Bryan, like many others who are tasked with the responsibility of slaughter, has taken a lot of heat from vegans and vegetarians who view the killing of the animal as cruel. But he believes that eating meat is a natural part of life and something that we, as a people, are going to continue to do. And if meat is going to be eaten, we should do it in a way that respects and honors that life.

“But I look at it as … this is going to happen, people are going to continue to eat meat, they’ve been doing it since the beginning of time and that’s not going to change. But we can change the way that we treat it, that we do it, that we look upon it.”

“What I’m trying to make people understand is there is so much more to it (the slaughter) than people realize and once you experience it, it’s just … that part of it, the whole death part of it, fades away and you connect with that natural circle of life and your inner primal feelings of being a human.”

“Celebrating that life… instead of this morbid, depressing image the world has put on (death) - take that away and celebrate it. There is that grieving, but it’s healthy to move past that and to celebrate that life and appreciate it for what it was. Appreciate what that life gave.”

Boucherie Welcome and Butcher’s Prayer By Bryan Kyzar

Today we honor sacrifice and the traditions of the Boucherie…

We honor the spirits of those who have given themselves for us. Man and beast. Warriors that fight for our safety. Animals that nourish us and our Creator that provides both.

By harvesting our animals, growing our vegetables we gain a deeper respect for life and a pride that only comes from providing for yourself and working together. We must learn to not be dependent on an industry that makes us and the earth unhealthy in so many ways. It is our responsibility to teach others what we have learned here today. The emptiness and displacement many of us feel can be filled by returning to the primal things in life. Grieving. Sacrifice. Hard work. Community. Love. Pride in what you do and the understanding that in order for us to live another life must be given.

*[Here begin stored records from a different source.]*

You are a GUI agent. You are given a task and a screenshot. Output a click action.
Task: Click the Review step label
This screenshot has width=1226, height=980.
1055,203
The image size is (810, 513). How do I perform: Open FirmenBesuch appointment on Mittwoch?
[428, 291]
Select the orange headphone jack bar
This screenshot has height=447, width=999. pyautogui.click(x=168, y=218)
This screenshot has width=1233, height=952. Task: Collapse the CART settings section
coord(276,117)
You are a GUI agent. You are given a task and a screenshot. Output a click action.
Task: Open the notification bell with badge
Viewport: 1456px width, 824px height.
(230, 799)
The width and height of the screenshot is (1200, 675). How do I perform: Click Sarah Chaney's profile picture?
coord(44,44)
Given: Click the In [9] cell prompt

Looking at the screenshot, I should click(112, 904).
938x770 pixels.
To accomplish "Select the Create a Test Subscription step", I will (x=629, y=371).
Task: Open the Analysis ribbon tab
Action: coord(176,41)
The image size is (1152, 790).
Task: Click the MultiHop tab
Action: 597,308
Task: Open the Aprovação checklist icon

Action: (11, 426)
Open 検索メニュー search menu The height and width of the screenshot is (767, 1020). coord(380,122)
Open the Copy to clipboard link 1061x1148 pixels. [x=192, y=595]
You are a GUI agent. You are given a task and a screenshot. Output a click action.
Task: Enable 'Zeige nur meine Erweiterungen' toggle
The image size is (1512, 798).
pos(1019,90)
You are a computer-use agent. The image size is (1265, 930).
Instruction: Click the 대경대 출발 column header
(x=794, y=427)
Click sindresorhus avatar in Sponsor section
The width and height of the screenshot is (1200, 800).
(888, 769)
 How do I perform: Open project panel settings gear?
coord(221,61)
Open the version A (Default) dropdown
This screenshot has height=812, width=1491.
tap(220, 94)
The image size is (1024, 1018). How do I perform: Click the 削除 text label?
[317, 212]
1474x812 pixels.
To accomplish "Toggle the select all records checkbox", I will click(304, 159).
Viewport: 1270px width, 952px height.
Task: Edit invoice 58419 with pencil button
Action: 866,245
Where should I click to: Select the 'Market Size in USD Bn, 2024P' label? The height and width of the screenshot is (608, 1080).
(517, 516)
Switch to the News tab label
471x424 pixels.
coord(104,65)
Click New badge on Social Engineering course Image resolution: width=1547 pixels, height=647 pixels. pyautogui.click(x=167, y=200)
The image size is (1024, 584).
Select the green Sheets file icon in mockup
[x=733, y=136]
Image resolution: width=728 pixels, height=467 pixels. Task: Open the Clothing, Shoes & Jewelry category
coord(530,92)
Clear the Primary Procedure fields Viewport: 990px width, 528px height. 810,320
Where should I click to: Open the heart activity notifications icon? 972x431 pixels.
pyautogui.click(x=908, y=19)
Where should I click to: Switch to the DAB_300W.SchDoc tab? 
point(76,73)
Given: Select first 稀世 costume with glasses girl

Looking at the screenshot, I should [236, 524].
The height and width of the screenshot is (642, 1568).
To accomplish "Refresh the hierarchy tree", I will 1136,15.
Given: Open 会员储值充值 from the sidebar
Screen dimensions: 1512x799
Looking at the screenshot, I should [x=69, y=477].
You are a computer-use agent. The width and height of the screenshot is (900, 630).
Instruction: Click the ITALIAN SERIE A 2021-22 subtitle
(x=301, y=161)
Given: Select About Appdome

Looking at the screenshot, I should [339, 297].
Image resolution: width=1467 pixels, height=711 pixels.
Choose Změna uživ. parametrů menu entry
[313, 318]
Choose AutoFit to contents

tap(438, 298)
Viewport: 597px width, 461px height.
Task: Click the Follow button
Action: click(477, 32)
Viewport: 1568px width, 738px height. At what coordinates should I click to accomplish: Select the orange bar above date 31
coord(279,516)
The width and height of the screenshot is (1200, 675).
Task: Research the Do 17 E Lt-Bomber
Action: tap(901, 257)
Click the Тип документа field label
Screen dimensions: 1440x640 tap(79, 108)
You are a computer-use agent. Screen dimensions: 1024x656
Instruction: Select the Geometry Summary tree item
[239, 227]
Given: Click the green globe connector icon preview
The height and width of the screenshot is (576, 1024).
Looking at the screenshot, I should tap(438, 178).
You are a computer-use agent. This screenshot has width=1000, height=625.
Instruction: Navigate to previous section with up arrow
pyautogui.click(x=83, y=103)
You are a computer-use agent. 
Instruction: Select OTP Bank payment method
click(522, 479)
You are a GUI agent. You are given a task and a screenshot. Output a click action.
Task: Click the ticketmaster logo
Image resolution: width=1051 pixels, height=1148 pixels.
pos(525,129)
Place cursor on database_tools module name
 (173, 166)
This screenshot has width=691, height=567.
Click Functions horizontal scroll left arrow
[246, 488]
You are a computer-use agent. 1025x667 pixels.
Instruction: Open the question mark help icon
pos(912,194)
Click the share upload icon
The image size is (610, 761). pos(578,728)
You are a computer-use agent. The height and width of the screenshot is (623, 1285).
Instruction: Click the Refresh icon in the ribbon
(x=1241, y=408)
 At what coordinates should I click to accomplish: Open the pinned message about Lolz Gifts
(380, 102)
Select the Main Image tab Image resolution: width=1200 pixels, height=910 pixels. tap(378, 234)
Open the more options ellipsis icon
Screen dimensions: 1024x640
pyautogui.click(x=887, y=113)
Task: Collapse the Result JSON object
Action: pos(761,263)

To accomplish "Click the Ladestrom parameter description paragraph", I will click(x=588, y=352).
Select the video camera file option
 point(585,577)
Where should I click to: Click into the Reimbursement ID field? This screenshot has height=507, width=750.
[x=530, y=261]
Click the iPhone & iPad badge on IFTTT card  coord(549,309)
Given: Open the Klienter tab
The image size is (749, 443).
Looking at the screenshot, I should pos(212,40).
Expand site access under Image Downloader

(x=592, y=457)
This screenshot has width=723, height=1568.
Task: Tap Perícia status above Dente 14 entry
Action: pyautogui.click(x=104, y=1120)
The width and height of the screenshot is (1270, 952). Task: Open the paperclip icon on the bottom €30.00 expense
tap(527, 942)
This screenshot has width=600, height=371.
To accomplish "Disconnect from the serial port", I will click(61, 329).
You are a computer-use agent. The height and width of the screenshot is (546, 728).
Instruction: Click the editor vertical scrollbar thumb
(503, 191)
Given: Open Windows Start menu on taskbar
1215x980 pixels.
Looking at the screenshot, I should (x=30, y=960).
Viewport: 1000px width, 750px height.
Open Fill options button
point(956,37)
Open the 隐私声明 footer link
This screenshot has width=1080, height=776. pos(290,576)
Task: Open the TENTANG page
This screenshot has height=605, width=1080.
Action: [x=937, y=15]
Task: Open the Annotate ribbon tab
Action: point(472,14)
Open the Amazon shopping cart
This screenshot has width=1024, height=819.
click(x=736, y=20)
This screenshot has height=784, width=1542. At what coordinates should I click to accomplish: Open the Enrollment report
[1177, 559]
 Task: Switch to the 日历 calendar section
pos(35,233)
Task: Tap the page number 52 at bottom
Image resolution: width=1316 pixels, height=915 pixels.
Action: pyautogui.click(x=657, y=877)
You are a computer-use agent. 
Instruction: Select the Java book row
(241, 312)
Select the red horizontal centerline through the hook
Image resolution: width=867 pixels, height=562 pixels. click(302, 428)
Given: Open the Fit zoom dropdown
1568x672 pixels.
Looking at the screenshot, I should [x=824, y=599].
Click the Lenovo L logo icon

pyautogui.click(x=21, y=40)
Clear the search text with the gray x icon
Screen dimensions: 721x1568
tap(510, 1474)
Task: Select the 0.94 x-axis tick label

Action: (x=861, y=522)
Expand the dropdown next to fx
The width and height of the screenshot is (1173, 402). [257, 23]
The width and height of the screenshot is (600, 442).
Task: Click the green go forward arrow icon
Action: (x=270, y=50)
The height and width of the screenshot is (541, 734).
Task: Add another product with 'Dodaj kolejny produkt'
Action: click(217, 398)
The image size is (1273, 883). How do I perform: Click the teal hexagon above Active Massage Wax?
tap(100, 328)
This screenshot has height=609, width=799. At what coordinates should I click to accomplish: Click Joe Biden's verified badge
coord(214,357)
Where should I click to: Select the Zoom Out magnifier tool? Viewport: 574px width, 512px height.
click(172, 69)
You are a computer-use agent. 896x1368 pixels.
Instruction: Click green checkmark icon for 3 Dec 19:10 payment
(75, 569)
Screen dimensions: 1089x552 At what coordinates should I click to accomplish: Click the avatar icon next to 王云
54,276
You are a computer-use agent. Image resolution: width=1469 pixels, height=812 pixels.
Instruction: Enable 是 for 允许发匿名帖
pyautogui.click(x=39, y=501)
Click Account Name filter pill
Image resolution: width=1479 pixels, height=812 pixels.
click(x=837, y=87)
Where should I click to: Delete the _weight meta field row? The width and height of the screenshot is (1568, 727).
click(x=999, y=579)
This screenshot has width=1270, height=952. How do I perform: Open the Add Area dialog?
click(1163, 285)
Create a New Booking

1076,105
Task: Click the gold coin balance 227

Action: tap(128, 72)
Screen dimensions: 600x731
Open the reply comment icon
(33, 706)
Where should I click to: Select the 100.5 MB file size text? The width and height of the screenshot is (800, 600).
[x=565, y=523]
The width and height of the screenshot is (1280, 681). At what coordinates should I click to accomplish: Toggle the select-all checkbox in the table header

Today is a celebration of those who live and those we have lost. It is a celebration of community togetherness and healing.

Prayer:

We thank you, mother earth, for the gifts you have given us. The people we love. The air we breathe The water we drink and the food we eat.

We ask that you give us the strength and wisdom to keep these things sacred and teach others to do so.

We ask for a peaceful transition of the animal spirit we sacrifice today. Let it be willing so that we may live.

We ask that you keep our warriors safe as they perform the task of the harvest. For these here in the physical and those in spirit we pray.